The net impact of tax-loss harvesting was to reduce the amount of federal income tax paid while keeping a constant asset allocation.
Tax Loss Harvesting Example 2
Justin has a gain of $30,000 of Fund A. He sells the Fund for a taxable gain of $30,000.
He also has a loss of $33,000 from the sale of Fund B.
With no other capital gains than the $30,000, he can use the $33,000 loss from the sale of Fund B to offset the total $30,000 gain of Fund A and also to offset $3,000 of ordinary income.

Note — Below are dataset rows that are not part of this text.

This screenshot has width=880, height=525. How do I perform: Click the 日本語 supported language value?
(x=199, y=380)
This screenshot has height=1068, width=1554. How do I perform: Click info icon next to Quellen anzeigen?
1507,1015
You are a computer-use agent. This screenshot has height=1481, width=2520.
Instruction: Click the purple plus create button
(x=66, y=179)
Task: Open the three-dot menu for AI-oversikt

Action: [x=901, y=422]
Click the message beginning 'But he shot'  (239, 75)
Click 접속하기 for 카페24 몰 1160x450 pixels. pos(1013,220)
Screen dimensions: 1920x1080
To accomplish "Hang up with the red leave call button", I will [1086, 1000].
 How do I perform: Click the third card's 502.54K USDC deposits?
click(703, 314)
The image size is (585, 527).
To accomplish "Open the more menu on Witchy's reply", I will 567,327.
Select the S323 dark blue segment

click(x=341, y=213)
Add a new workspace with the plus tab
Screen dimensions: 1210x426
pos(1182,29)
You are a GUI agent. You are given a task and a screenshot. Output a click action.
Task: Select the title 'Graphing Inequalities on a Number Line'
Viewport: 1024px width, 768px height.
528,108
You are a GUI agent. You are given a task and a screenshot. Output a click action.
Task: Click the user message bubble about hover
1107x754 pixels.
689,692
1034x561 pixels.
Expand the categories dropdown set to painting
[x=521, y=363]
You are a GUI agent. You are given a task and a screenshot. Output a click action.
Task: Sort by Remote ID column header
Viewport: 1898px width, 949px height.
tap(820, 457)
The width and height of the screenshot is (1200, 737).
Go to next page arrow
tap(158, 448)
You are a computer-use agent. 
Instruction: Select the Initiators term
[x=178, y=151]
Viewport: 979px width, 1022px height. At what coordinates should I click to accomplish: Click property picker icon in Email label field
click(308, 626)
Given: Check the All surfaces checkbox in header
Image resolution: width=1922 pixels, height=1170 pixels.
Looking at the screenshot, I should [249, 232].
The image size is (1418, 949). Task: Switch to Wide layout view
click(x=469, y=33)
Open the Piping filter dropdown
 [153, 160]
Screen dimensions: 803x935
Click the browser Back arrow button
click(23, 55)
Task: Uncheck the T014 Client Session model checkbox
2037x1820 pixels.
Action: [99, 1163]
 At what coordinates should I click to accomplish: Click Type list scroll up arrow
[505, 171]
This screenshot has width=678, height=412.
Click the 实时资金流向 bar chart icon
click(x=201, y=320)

This further reduces Justin’s tax bill.
When Tax-Loss Harvesting Doesn’t Make sense
Tax-loss harvesting shouldn’t take precedence over the investment plan. In practice, in order to stick to the pre-determined asset allocation, make sure to reinvest the tax-loss harvesting proceeds into a similar, although not identical, security. Of course, after 31 days, you can reinvest into the original asset.
If you’re in the zero capital gains tax bracket, you might be better off accepting the gain, unless your loss is significant enough to offset a portion of ordinary income.
If the loss is from an asset owned in a tax-advantaged retirement account, tax-loss harvesting doesn’t make sense. All assets owned within an IRA or retirement account aren’t taxed. (Except when you withdraw assets from a traditional IRA or 401(k) account.)
Is Tax-Loss Harvesting Worth it?
In most cases, the answer is a resounding yes. By reducing the taxes that you pay, while maintaining your portfolios asset allocation, you’re essentially increasing your overall investment return. This is especially true if you offset short term gains, which are taxed at the ordinary income rate and not the lower capital gains tax rate.
However, as mentioned earlier, you should NOT be taking advantage of the tax-loss harvesting rule if it forces you to abandon your long-term investment plan.
The key is to make sure to maintain your asset allocation and reinvest the proceeds of the sale in another investment that is somewhat distinct from the one you sold. This will keep you from falling prey to the wash sale rule, which will disallow the loss!